Existem situações que você simplesmente não tem como imaginar. Precisa que alguém te conte com todos os detalhes. E mesmo assim você só consegue perceber em parte o que é viver aquela história, aquele mundo, se ele for muito distante do teu.
Eu, por exemplo, só fui entender o conflito de Ruanda quando li Philip Gourevitch (assunto da próxima semana). E só fui entender o que é realmente a vida em um país miserável quando li “O que é o que”, de Dave Eggers.
Ok. O Brasil é um país pobre. Existem áreas imensas de miséria urbana por aqui. Mas esse é o tipo de pobreza que eu conheço: favelas, alguma em situação terrível; a situação de algumas áreas abandonadas no Nordeste, por meio da tevê. Coisas do gênero.
O livro de Eggers fala de algo completamente diferente. Fala do Sudão. Onde a pobreza não é pontual. Nem restrita. Nem classificável. É extrema, absoluta, total e difícil de imaginar.
A história que o livro conta é a de um garoto, que hoje responde pelo nome de Valentino Achak Deng (ele não teve um nome bem definido, mas sim vários, que foi montando num mosaico ao longo da vida).
O garoto nasce num povoado no Sul do Sudão (que recentemtne se transformou no Sudão do Sul, o país independente mais pobre do mundo). E o livro conta como ele viveu a infância. Correndo até o rio para pegar água potável. Vivendo do comércio do pai dele, um dos homens importantes do local por ter uma tenda que vendia mantimentos.
A pobreza, lá, é isolada. Não se trata de uma área de contraste, ao lado de outra rica. Ou remediada. O que se vê, ao longe, é mais deserto. Mais pobreza. Mais desolação.
Para se ter uma ideia: quando os meninos (Valentino e outros) chegam ao Quênia, anos depois, o que os espanta é a opulência de uma cidade: por exemplo, com água corrente. Eles não conheciam nem mesmo isso.
Mas, se no começo, Valentino vivia num lugar pobre, logo a situação piora. Ele vai viver num lugar pobre e em guerra. O governo de Cartum, no Norte, patrocina um massacre de civis do Sul. Os sudaneses do sul são considerados outra gente, inferior, e começa uma guerra interna.
Claro que, como em todo país desse gênero, há um ditador. E que se impõe à força. E que, ao invés de gastar em estradas ou saúde pública, compra armas e munições.

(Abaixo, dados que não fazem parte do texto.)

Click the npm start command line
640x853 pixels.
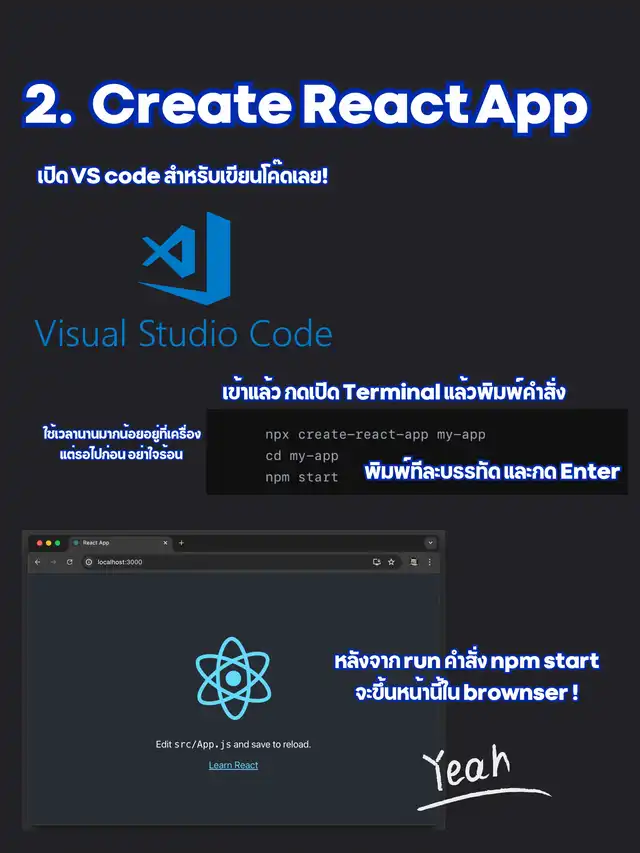(x=302, y=477)

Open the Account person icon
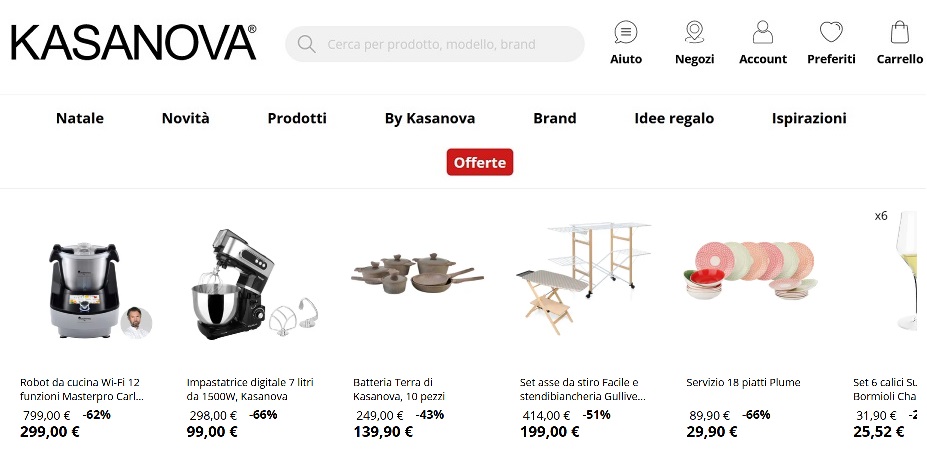click(x=763, y=32)
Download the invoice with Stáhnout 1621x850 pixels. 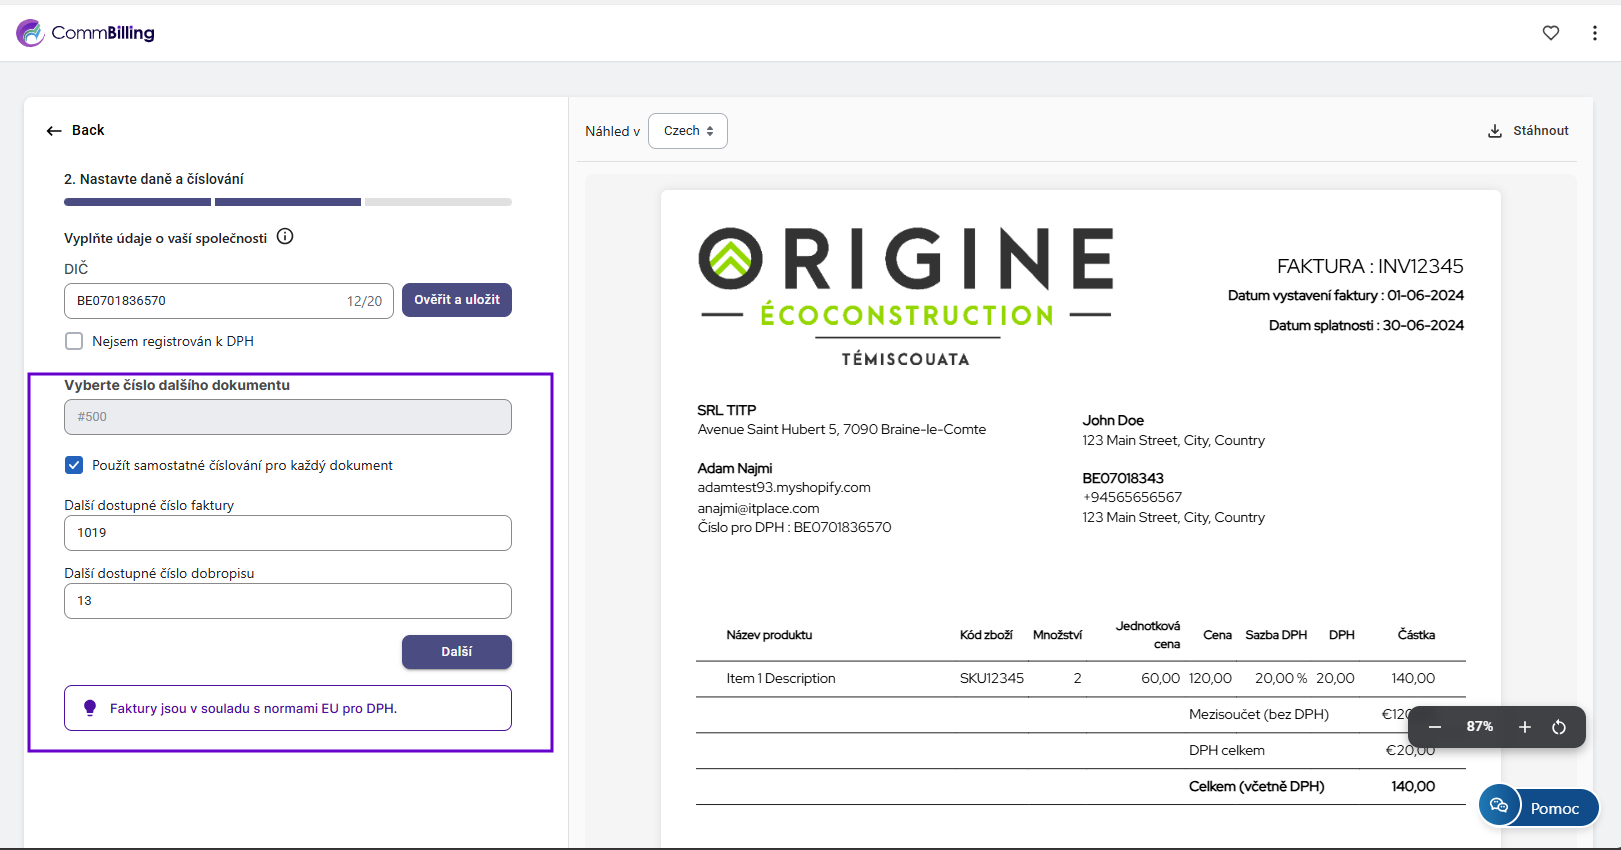1528,131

Boa parte do livro conta a história do garoto, perdido de sua família, correndo pelo deserto, junto com outros meninos de sua idade, tentando arranjar o que comer; decidir que caminho tomar; passando por todo tipo de privação possível.
Depois, vem o campo de refugiados, um depois do outro. Até a fuga para o Quênia. E, depois, alguns poucos, entre eles Valentino, têm a sorte de ser enviados para os Estados Unidos.
Uma das coisas fantásticas no texto de Eggers é que, apesar de tratar de uma história terrível como essa, em nenhum momento ele se deixa derrubar pelo caminho mais fácil, do maniqueísmo ou do sentimentalismo.
Até chega a mostrar coisas curiosas, como o fato de que muitos “garotos perdidos” eram levados a aumentar ainda mais o seu drama, porque era isso que seus “salvadores” nos EUA queriam ouvir. Mesmo quem não tinha visto ou sido ameaçado por um leão no deserto, por exemplo, tinha de encaixar uma cena assim em sua história, para maior comoção.
E, quando Valentino chega aos EUA, as coisas não ficam miraculosamente resolvidas. Pelo contrário: o livro começa contando um assalto que o rapaz sofreu ao chegar na Geórgia, onde passou a morar. Ficou amarrado no chão do apartamento quase por um dia inteiro.
O livro é tremendamente importante para entender a história da África, dos povos árabes da região do Saara.
E, ao mesmo tempo, é literatura de primeiro nível. Vale ler.
Serviço: O livro tem uma tradução de Fernanda Abreu publicada no Brasil pela Companhia das Letras.